Goodbye cron, hello Airflow

By Yuriy Senko

Elevator Pitch

My talk is about our experience with replacing of a legacy ETL system written in bash, python, and cron with a new system built on top of Apache Airflow. I want to concentrate on - Airflow typical use cases - design, implementation, and testing of Airflow pipelines - CI/CD and Kubernetes deployment

Description

Airflow is a workflow automation and scheduling system that can be used to author and manage data pipelines. My talk is about replacing of a legacy data processing system with Apache Airflow. I’m going to share some practical experience of designing Airflow pipelines and running them in a Kubernetes cluster including: - typical Airflow use cases - design, implement and test Airflow pipelines - extend Airflow with your own tasks - run Airflow in Kubernetes - monitor Airflow deployment

Notes

Here is a preliminary content of my talk:

  • Description of a problem we faced with (legacy project with tons of bash scripts, python services, cron.
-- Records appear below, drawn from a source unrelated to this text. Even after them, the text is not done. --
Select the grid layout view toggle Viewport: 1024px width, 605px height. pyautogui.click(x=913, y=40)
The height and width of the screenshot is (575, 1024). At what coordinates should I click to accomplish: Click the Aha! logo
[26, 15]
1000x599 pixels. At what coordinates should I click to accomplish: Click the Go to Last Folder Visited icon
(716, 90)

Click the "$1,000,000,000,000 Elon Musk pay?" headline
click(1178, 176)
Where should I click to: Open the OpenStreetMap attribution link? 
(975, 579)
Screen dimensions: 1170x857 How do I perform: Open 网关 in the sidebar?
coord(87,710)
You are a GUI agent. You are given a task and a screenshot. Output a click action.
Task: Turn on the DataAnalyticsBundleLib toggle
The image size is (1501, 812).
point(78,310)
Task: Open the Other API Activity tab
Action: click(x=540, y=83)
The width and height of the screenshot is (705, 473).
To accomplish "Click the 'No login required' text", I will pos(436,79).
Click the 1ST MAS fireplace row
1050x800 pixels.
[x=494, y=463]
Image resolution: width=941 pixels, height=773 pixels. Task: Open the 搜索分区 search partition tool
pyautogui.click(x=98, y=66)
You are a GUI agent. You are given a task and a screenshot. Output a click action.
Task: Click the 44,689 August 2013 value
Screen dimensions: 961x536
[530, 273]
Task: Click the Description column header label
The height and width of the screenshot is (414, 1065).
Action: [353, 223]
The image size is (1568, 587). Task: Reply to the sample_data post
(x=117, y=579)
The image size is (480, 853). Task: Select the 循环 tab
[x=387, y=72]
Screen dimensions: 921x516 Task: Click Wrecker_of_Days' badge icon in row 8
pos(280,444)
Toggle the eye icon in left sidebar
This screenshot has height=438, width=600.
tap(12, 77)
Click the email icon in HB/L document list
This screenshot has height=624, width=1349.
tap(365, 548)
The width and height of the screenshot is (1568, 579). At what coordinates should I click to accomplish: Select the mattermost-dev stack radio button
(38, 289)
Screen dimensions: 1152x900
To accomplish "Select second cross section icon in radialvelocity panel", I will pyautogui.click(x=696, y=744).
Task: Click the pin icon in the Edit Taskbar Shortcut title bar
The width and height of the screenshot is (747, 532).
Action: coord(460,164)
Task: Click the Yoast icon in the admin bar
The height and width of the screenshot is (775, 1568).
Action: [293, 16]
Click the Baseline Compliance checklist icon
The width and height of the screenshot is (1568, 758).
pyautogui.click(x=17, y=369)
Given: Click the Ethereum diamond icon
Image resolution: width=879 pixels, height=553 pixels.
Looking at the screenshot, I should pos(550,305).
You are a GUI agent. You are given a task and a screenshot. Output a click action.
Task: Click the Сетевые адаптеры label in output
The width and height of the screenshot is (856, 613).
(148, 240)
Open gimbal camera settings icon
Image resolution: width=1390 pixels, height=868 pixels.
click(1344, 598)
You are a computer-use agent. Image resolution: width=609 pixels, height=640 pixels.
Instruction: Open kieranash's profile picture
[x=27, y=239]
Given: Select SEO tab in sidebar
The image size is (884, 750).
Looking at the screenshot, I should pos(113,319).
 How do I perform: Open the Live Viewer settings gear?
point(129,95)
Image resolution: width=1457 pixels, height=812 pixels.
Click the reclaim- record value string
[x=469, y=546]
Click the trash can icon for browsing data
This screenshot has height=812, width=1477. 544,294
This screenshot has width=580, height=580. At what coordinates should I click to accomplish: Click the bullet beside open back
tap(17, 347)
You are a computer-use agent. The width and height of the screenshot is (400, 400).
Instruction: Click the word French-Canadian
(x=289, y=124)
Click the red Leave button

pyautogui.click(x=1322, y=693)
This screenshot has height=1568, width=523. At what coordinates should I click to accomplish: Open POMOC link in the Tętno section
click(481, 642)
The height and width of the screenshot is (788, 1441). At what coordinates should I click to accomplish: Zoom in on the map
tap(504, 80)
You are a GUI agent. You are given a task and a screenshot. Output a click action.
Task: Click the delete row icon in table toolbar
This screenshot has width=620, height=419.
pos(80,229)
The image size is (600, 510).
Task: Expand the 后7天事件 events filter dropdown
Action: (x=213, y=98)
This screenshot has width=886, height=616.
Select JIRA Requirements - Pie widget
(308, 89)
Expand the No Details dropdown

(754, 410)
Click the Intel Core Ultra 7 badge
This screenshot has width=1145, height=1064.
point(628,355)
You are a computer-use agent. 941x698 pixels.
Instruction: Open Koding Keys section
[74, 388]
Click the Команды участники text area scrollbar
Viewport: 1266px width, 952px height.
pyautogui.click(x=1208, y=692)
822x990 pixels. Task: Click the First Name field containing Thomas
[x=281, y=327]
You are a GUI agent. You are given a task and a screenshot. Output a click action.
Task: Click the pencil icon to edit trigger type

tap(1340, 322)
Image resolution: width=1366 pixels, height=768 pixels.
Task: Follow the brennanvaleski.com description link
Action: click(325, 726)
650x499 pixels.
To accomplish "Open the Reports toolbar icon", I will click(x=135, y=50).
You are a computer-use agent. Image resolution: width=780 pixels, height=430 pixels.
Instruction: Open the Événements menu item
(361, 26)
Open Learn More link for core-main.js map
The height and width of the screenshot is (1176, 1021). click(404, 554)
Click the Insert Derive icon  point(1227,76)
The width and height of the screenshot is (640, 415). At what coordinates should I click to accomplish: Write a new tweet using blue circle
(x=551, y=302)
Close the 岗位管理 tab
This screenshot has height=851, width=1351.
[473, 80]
No monitoring or alerts, support engineers have root access to prod and fix problems by running bash commands directly on prod).
  • What is wrong with bash, cron, and tons of python services in terms of data processing pipelines.
  • Why Apache Airflow (comparison with other solutions, and main benefits and drawbacks of Airflow).
  • How to design Airflow pipelines (DAGs):
    • Typical use cases
    • DAGs - design, test, and release
    • How (why and when) to extend Airflow with your own tasks
    • Scheduling
  • Airflow and Kubernetes - perfect match.
    • CI/CD pipelines
    • Monitoring and alerts

I’m also going to have at least 1 dry run of my presentation inside my company before the event, and adjust the content, timings, etc. if needed.